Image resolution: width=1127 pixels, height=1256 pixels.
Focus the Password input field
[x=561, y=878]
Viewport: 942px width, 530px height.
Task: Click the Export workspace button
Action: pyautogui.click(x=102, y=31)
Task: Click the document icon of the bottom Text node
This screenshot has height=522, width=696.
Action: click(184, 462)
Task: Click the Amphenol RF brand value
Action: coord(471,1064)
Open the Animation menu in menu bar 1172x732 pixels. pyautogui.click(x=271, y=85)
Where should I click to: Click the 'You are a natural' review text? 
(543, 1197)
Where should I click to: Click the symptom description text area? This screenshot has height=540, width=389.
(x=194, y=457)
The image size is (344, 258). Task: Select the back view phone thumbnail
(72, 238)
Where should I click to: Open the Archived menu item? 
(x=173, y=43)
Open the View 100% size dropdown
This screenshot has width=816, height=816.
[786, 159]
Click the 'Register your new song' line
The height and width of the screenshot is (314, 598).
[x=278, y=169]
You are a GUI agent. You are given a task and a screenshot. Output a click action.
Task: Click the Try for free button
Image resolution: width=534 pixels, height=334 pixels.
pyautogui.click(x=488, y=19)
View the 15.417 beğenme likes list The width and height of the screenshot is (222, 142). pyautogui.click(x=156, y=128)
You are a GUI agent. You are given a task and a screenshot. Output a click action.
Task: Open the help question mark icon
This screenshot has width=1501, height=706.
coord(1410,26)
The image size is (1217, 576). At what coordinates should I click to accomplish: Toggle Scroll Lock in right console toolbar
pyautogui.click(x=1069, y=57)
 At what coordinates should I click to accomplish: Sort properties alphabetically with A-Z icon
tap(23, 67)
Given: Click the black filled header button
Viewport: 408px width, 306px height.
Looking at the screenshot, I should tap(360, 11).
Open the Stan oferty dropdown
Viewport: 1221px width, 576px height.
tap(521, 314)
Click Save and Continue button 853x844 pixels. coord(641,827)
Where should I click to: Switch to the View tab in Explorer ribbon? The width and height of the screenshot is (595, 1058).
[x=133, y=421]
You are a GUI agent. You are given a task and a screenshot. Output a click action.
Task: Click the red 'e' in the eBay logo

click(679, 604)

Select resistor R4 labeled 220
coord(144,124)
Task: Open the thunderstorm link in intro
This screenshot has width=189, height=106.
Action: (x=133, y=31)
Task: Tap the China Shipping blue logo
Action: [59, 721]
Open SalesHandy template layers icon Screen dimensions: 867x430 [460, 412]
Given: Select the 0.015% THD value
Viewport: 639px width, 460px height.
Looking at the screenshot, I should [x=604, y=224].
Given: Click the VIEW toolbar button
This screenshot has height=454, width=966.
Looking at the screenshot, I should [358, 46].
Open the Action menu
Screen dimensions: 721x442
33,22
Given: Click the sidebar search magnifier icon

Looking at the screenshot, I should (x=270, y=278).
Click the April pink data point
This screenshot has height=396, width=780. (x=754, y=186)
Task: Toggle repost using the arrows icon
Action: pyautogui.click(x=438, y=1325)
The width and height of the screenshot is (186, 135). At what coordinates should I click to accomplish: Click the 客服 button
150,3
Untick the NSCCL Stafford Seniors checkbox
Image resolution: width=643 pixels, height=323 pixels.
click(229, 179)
◆ ◆ ◆ ◆
## Problem statement
Among the entries above, locate the lines containing "The image size is (1217, 576)." and "Click Save and", and transcribe exactly those two lines and all lines between.

## Finished exercise
The image size is (1217, 576). At what coordinates should I click to accomplish: Toggle Scroll Lock in right console toolbar
pyautogui.click(x=1069, y=57)
 At what coordinates should I click to accomplish: Sort properties alphabetically with A-Z icon
tap(23, 67)
Given: Click the black filled header button
Viewport: 408px width, 306px height.
Looking at the screenshot, I should tap(360, 11).
Open the Stan oferty dropdown
Viewport: 1221px width, 576px height.
tap(521, 314)
Click Save and Continue button 853x844 pixels. coord(641,827)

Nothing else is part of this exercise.